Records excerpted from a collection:
• • • •

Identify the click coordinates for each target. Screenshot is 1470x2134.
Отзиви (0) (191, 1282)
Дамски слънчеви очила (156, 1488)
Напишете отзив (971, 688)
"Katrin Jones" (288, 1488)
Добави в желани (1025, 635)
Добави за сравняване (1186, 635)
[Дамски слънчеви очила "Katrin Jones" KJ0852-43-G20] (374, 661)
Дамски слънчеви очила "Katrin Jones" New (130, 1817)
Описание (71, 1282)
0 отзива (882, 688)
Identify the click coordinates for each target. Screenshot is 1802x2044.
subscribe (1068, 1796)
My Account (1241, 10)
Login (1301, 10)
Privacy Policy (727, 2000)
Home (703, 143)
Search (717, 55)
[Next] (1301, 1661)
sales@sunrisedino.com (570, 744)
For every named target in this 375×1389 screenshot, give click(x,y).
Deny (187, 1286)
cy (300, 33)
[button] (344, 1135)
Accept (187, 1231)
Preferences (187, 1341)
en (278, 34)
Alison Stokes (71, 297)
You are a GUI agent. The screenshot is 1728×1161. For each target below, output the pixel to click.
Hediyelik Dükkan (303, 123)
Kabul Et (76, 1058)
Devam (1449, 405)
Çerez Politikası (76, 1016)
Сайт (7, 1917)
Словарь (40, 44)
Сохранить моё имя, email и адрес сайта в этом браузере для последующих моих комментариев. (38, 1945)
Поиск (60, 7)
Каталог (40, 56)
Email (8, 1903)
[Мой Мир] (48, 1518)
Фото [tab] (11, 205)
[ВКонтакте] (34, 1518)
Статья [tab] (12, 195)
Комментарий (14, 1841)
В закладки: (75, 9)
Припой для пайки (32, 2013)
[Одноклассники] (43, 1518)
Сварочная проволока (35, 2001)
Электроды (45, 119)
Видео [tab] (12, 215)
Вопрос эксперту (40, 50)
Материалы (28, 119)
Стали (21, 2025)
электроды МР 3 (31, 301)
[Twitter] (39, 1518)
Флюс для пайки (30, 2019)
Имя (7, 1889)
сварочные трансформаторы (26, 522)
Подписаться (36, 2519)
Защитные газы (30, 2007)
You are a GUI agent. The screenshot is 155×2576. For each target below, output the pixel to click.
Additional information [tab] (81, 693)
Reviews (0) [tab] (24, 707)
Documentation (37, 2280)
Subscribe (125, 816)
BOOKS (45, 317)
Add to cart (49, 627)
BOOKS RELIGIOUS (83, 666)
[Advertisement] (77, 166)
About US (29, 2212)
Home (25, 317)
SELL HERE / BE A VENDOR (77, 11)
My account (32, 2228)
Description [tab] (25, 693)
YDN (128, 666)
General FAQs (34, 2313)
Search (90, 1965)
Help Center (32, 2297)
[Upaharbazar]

• • • •

Your goal:
Rewrite the records starting with the line that contains "For every named" and going on through the line that contains "[Advertisement] (77, 166)", both included. Scale each coordinate in the answers by 1.45 and round to whole numbers with halves going up, keep every other line and number unchanged, and return only these lines.

Reply:
For every named target in this 375×1389 screenshot, give click(x,y).
Deny (271, 1865)
cy (435, 48)
[button] (499, 1646)
Accept (271, 1785)
Preferences (271, 1944)
en (403, 49)
Alison Stokes (103, 431)
You are a GUI agent. The screenshot is 1728×1161. For each target below, output the pixel to click.
Hediyelik Dükkan (439, 178)
Kabul Et (110, 1534)
Devam (2101, 587)
Çerez Politikası (110, 1473)
Сайт (10, 2780)
Словарь (58, 64)
Сохранить моё имя, email и адрес сайта в этом браузере для последующих моих комментариев. (55, 2820)
Поиск (87, 10)
Каталог (58, 81)
Email (12, 2759)
[Мой Мир] (70, 2201)
Фото [tab] (16, 297)
[ВКонтакте] (49, 2201)
Статья [tab] (17, 283)
Комментарий (20, 2669)
В закладки: (109, 13)
Припой для пайки (46, 2919)
[Одноклассники] (62, 2201)
Сварочная проволока (51, 2901)
Электроды (65, 173)
Видео [tab] (17, 312)
Вопрос эксперту (58, 73)
Материалы (41, 173)
Стали (30, 2936)
электроды МР 3 (45, 436)
[Twitter] (57, 2201)
Флюс для пайки (44, 2928)
Имя (10, 2739)
сварочные трансформаторы (38, 757)
Подписаться (52, 3653)
Защитные газы (44, 2910)
You are a GUI agent. The screenshot is 155×2576. For each target below, output the pixel to click.
Additional information [tab] (117, 1005)
Reviews (0) [tab] (35, 1025)
Documentation (54, 3306)
Subscribe (181, 1183)
BOOKS (65, 460)
Add to cart (71, 909)
BOOKS RELIGIOUS (120, 966)
[Advertisement] (112, 241)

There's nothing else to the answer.